Man Must Die

author EW date 17/02/10

Recently gracing one of London's many stages was a trio of death metal bands who brought their varying brands of extremity to the capital for the evening, notably including Decapitated for whom this was their first tour since a debilitating coach crash while on the road in late 2007. You can read my thoughts on the show here, while on the night I also embraced the opportunity to interview Alan McFarland, guitarist of Man Must Die, the opening band on the bill, about their last album, "No Tolerance For Imperfection" and many other things. Read on below.

RF.net: You're on the last date of the tour tonight with Decapitated, how's the tour been so far? It's been you guys, Decapitated and Kataklysm the whole way right?
MMD: There's been some support bands along the way but mostly its just been us three bands and its been awesome, really really good. Good crowds all around, we've all pulled a crowd but London's been the weakest for us so far; I guess it's a Kataklysm and Decapitated crowd tonight, which is cool, but there's not been one really bad show.

RF.net: The others been good guys to hand around with?

MMD: Yeh they're top guys, a right good laugh. Lots of things going backstage...tonight there's an inflatable cock going on stage, don't know if you saw that but that’s been the highlight of the tour bus. I've started teaching the Decapitated guys some Scottish which has been awesome hearing their accents!

RF.net: How have the Decapitated guys been in a more personal sense cos of obviously what's happened to them?
MMD: I've got to know them really well. Vogg's been professional, he's a very nice guy and there to do a job and he does it to the best of his ability cos he's a fantastic guitarist. The new guys he’s got in the band, the new drummer, Karim is going to be one of the best drummers in death metal cos he's phenomenal. The bass player, Heinrich, who used to play with Vesania, is awesome and the vocalist Rafal, he's new and its his first ever tour, as it is with the drummer, and he'll get better as he goes on. He's coming round to death metal and he hasn't come round from a death metal background so it's kinda new for him.

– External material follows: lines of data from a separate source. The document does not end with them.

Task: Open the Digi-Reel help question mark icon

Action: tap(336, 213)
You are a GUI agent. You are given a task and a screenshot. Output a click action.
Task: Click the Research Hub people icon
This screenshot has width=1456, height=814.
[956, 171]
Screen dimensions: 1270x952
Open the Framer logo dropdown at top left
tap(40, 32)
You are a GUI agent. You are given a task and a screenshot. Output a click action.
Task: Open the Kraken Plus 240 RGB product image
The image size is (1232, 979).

RF.net: It's really pleasing on a personal level to see them going again as I saw them a couple of times with the old line-up and what they went through was horrible.

MMD: Yes it was horrific and horrendous. There's been some talk about it but Vogg's obviously coming to terms with it.

RF.net: I see you've got loads of touring coming up - the Machine Head/ Hatebreed tour and the Thrash & Burn tour too - so this must be a big period for Man Must Die?
MMD: This is the third album we've released and the other two were no way near as strong and they never came out the way we wanted them to come out. For this new one we changed drummers and put everything into it, worked with a good producer and finally got what you could call a 'product' in the music business. If you don't have a 'product' you've nothing.

RF.net: You've got a lot of competition now as well...

MMD: Oh there's competition yeh but finally we've got this product where I feel our CD can stand alongside anyone. Now we've got that product people are seeing us as a serious band now, getting us onto tours and that’s why all this stuff is coming together. Robb Flynn heard the CD and he's right into it, which is crazy, and he asked to do the Machine Head tour.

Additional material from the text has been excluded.